▸ **取り組む課題**
1. 食道癌の淋巴節転移に関する抄録では、耐術治癒例と準治癒例の5年生存率は何%ですか？
2. 食道癌の淋巴節転移に関する抄録に掲げられている著者は誰ですか？全員の名前を挙げてください。

### 学習テキスト ###

日本消化器外科学会雑誌
Online ISSN : 1348-9372
Print ISSN : 0386-9768
ISSN-L : 0386-9768
食道癌における淋巴節転移とくに上縦隔転移とその治療対策
木下 巌大橋 一郎中川 健梶谷 鐶金田 浩一津屋 旭
著者情報
ジャーナル フリー

1976 年 9 巻 4 号 p. 424-430

詳細
抄録

われわれの施設で取扱つた食道癌例を対象として, 食道癌の淋巴節転移とくに上縦隔転移とその治療対策について検討した. 5年生存率では耐術治癒, 準治癒例で28%を示したが, Iuの成績が不良であつた. 5年生存例43例の中n+例は26例あるが, いずれも局所か下縦隔か腹腔転移例で上縦隔転移はわずか2例のみであつた. 上縦隔転移の実態をつかむため, 縦隔鏡による傍気管転移の検索と手術例における上縦隔最上部淋巴節転移の検索とから上縦隔最上部淋巴節転移の有無が予後に密接な関係をもつことを知つた. 従来術後照射の適応に関し判然としなかつたが, この結果に基づいて上縦隔最上部淋巴節を規準に決め, 当所のn+例に上縦隔と両側鎖骨上窩を含めたT字型照射を行い, 小数例ではあるが好結果を得ている.

### 提供資料 ###

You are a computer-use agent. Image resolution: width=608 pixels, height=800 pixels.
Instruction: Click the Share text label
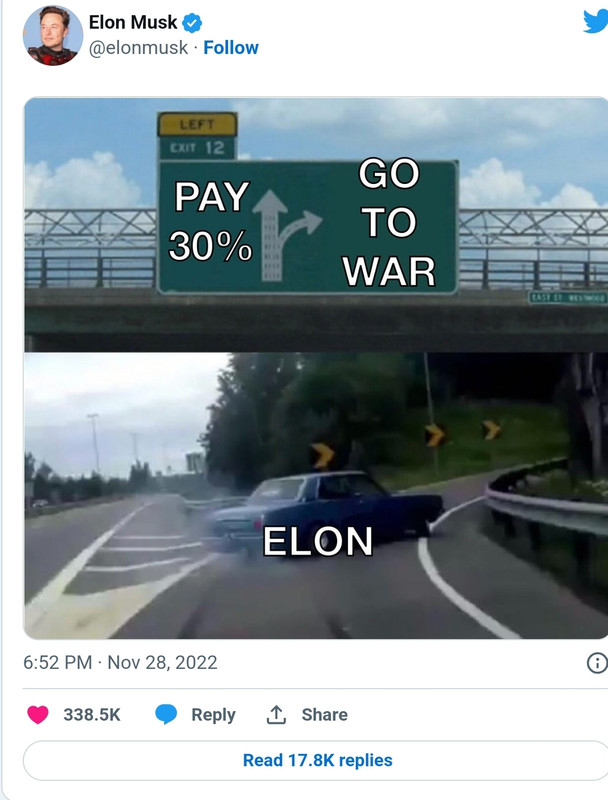324,714
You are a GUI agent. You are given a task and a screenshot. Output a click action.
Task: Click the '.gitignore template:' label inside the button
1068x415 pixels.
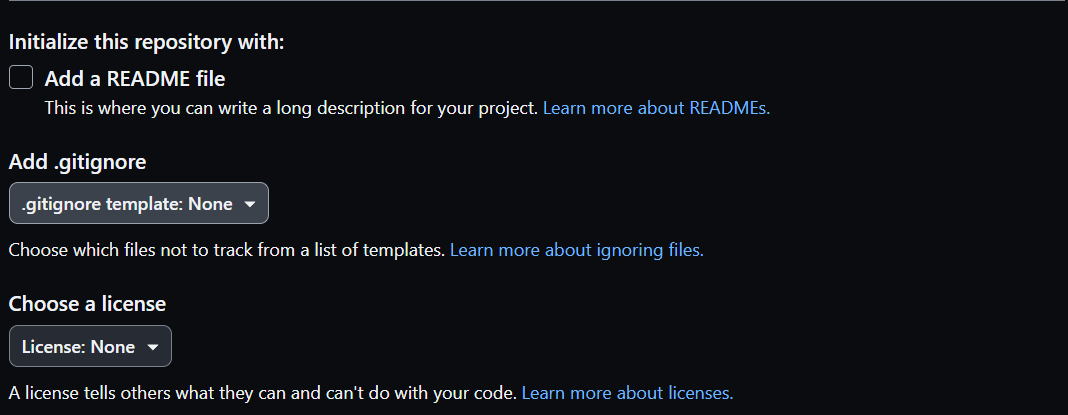pyautogui.click(x=103, y=204)
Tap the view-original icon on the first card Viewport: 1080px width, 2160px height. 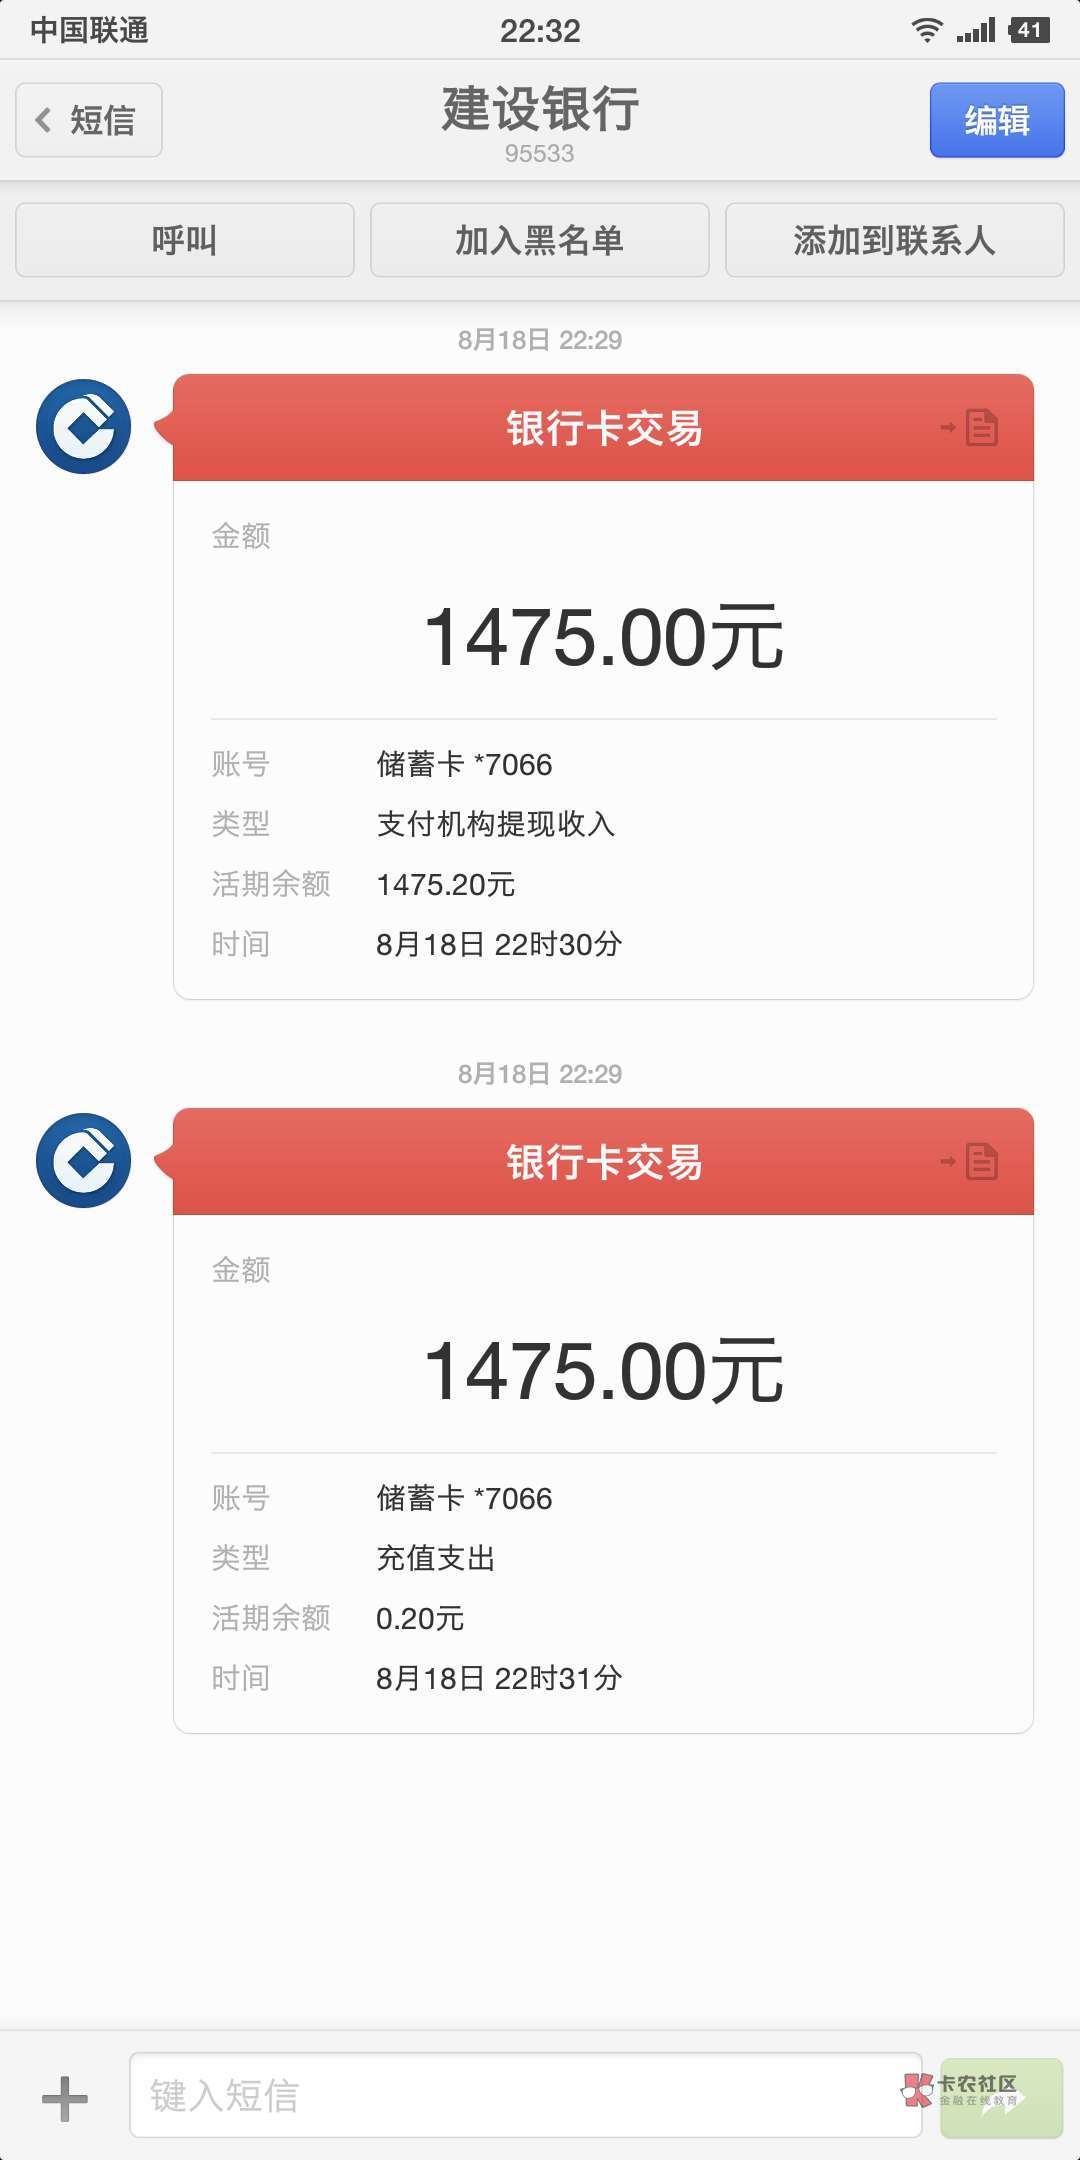point(971,428)
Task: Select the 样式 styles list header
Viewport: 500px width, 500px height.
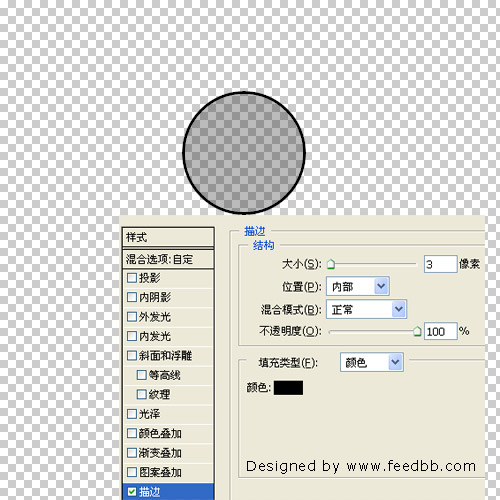Action: pyautogui.click(x=168, y=237)
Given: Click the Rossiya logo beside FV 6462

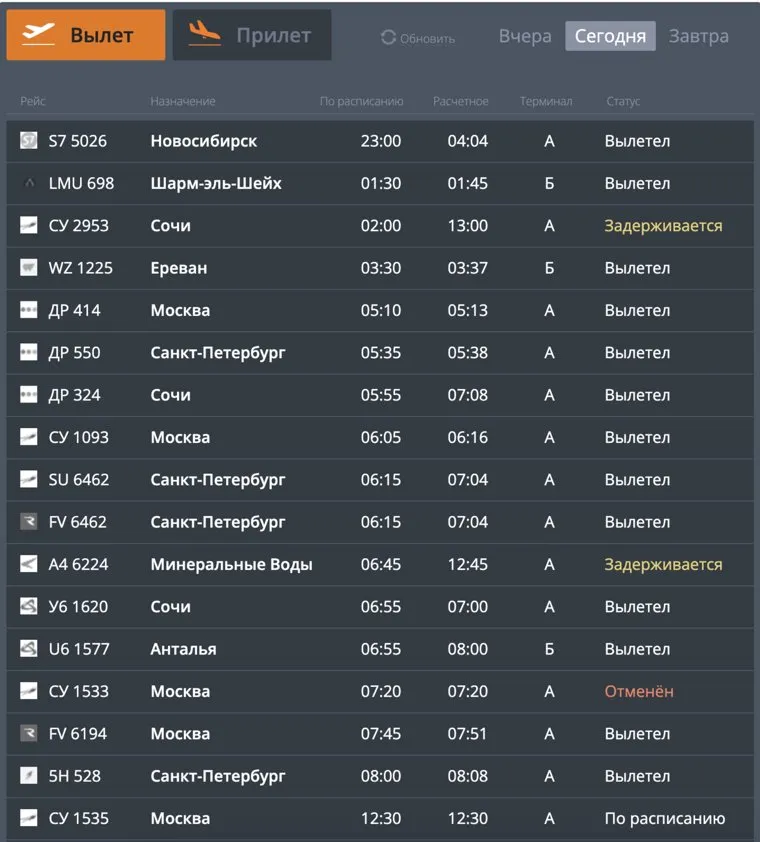Looking at the screenshot, I should [28, 522].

###

▸ **課題の解答**
1. 28%です。

2. 木下 巌、大橋 一郎、中川 健、梶谷 鐶、金田 浩一、津屋 旭